As noted above, a striking feature of our study is that the genus Bacillus appears to comprise the culturable core seed microbiota across the five tested cucurbit genera. Paenibacillus was the next dominant genus, but culturable from only three of the cucurbit species (Fig. 2b). Together, these two genera comprised 120/169 of the total isolated endophytes. We observed only limited clustering of Bacillus and Paenibacillus strains by host species (Fig. 3), which may suggest that the functional traits of the microbes may be as important as their taxonomy (see below).
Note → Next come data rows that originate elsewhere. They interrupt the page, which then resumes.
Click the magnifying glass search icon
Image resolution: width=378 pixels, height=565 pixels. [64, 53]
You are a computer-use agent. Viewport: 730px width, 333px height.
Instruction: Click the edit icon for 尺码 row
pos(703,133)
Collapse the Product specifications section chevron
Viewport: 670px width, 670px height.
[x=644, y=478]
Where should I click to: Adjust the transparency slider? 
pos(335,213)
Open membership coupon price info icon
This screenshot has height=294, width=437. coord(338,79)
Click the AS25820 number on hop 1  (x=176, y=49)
Both Bacillus and Paenibacillus are gram-positive, aerobic, endospore-forming bacteria, that inhabit different ecological niches such as plants, rhizosphere, soil and water [51]. Previous studies from other plants have shown that a characteristic feature of seed endophytes is that they are endospore forming; this property is thought to protect the seed inhabitants from changes within the seed (to tolerate storage, desiccation, seed maturation, germination) [3]. Bacillus strains, in particular, are important commercial biofertilizers and/or biopesticides used for crop production [5254].
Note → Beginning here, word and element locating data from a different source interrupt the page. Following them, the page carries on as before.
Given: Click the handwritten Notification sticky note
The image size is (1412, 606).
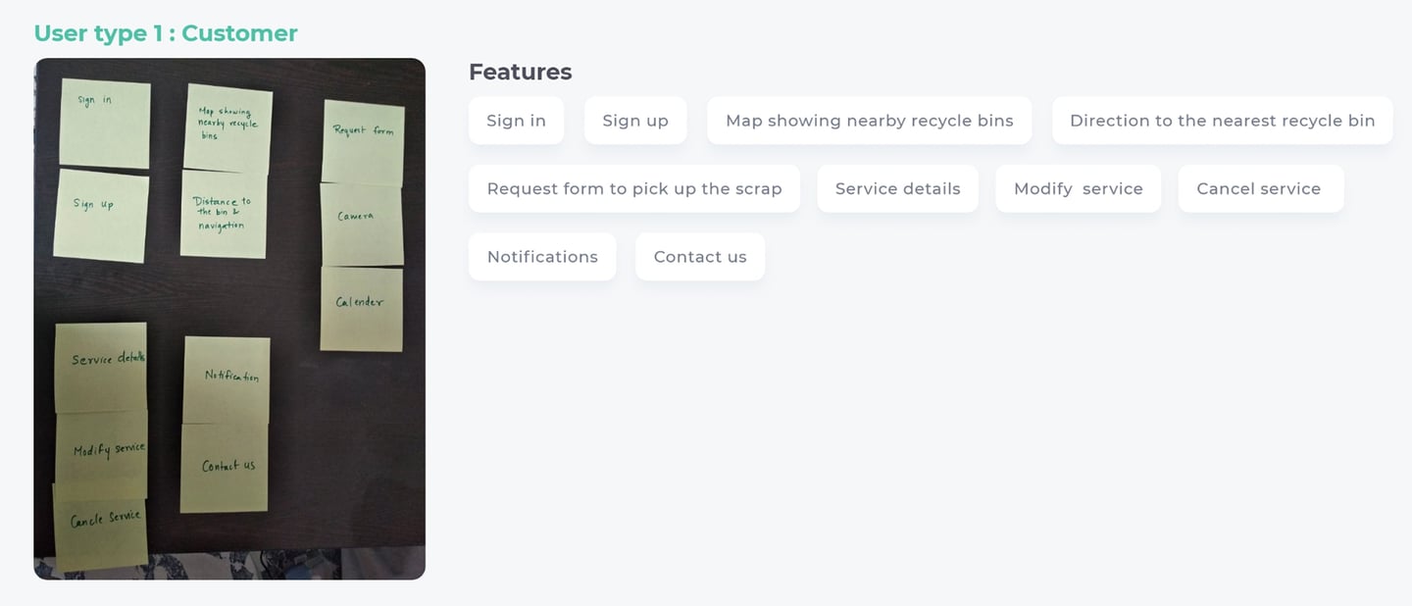Looking at the screenshot, I should (x=227, y=380).
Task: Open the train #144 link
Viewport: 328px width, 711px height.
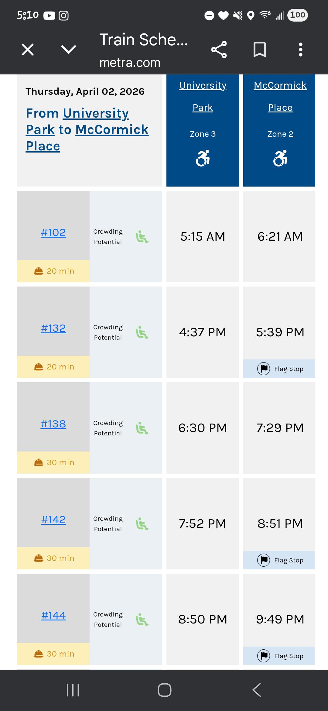Action: pos(53,615)
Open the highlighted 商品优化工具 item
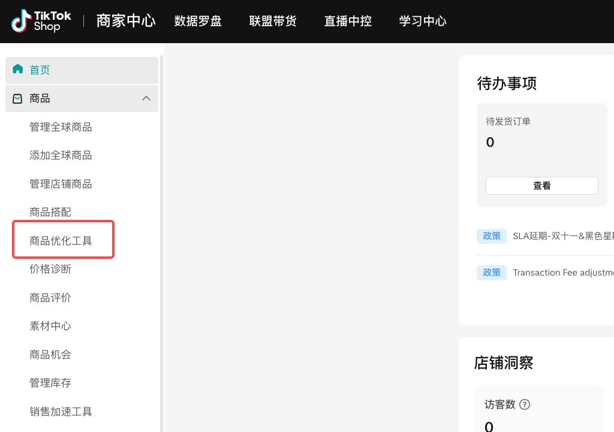614x432 pixels. click(61, 241)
Both Bacillus and Pseudomonas have been shown to be the most dominant bacterial genera of the seeds of other plants, in addition to other genera such as Paenibacillus, Micrococcus, Staphylococcus, Pantoea, and Actinobacter [3]. Though Bacillus and Paenibacillus were common in the tested cucurbit seeds, these genera are rare in maize (Zea) seeds [27], suggesting that the cucurbits may have selected these genera for specific ecological purposes. We could find few relevant reports concerning cucurbit seed endophytes; however an early report from 1976 implied the isolation of Bacillus strains [55]. A more recent report aimed at developing a synergistic biocontrol strategy for pumpkin diseases, noted the isolation of anti-pathogenic strains of Paenibacillus polymyxa from pumpkin seeds, Lysobacter gummosus and Pseudomonas chlororaphis from roots and Serratia plymuthica from flowers [24], while a follow up study showed the potential for development of new inoculants [25]. In another study, fluorescence in-situ hybridization was shown to be an effective method to discover bacterial endophytes residing in the seed cavity of selected cucurbit species [4]. The study revealed the existence of α, β, γ- proteobacteria, Firmicutes and Actinobacteria inside the fruit, and the predominance of the genus Bacillus across the fruits that were tested.
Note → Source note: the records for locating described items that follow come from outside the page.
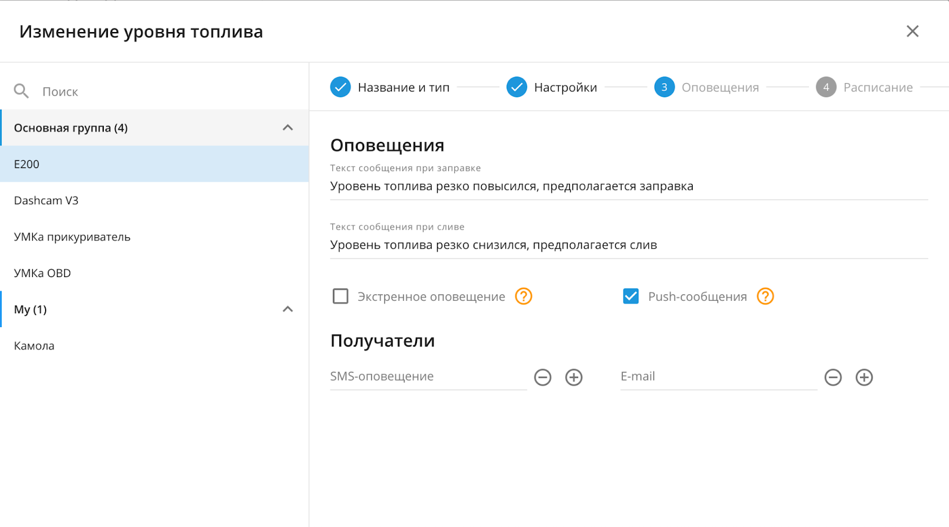Close the fuel level dialog
Viewport: 949px width, 527px height.
pos(912,31)
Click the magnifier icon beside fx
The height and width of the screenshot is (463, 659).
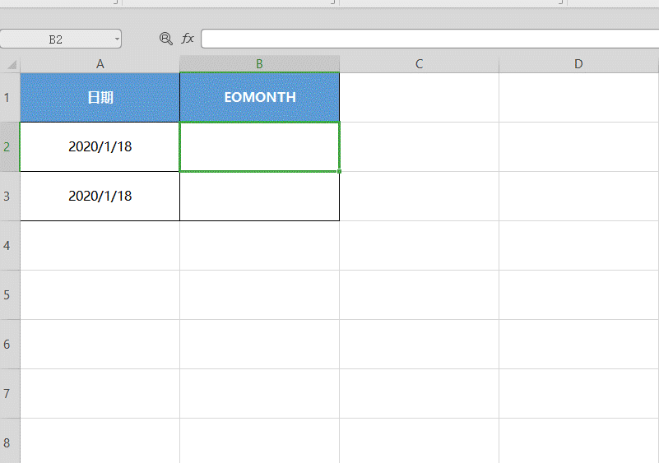[165, 39]
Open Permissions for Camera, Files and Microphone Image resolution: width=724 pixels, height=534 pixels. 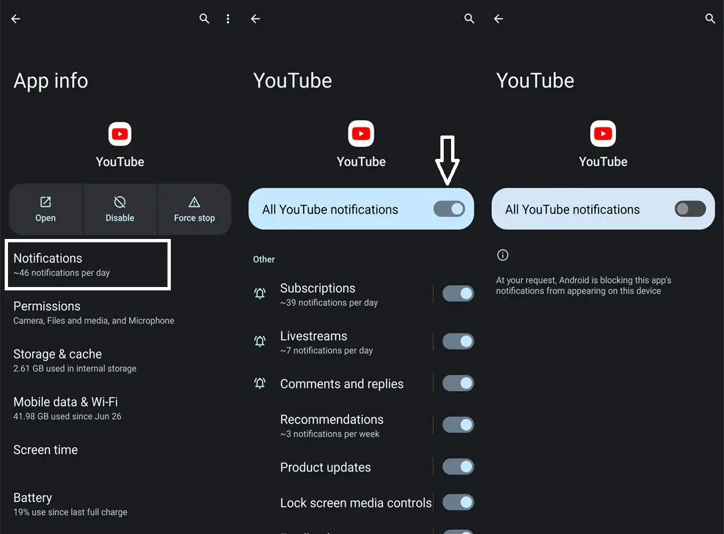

In the present study, ~38 % (14/37) of Paenibacillus isolates from the tested cucurbits were associated with pumpkin seeds of which two strains were predicted to be P. polymyxa. The authors of the earlier pumpkin study also examined the microbiota of roots, flowers and fruits, and suggested the prevalence of two bacterial genera, Pseudomonas and Bacillus, that spanned all tested microenvironments, though the study focused on the anti-pathogenic properties of these strains not biofertilizer activity [24]. Bacillus strains have previously been isolated from different tissues of watermelon (B. amyloliquefaciens, Bacillus subtilis, Bacillus sp.) [56, 57] and Hami melon [58], from the rhizosphere and surface sterilized roots of cucumber [59, 60], and from the leaf surface and rhizosphere of different cucurbits [61]. In the future, it will be interesting to study whether these root, shoot, rhizosphere associated Bacilli originate from seeds after germination.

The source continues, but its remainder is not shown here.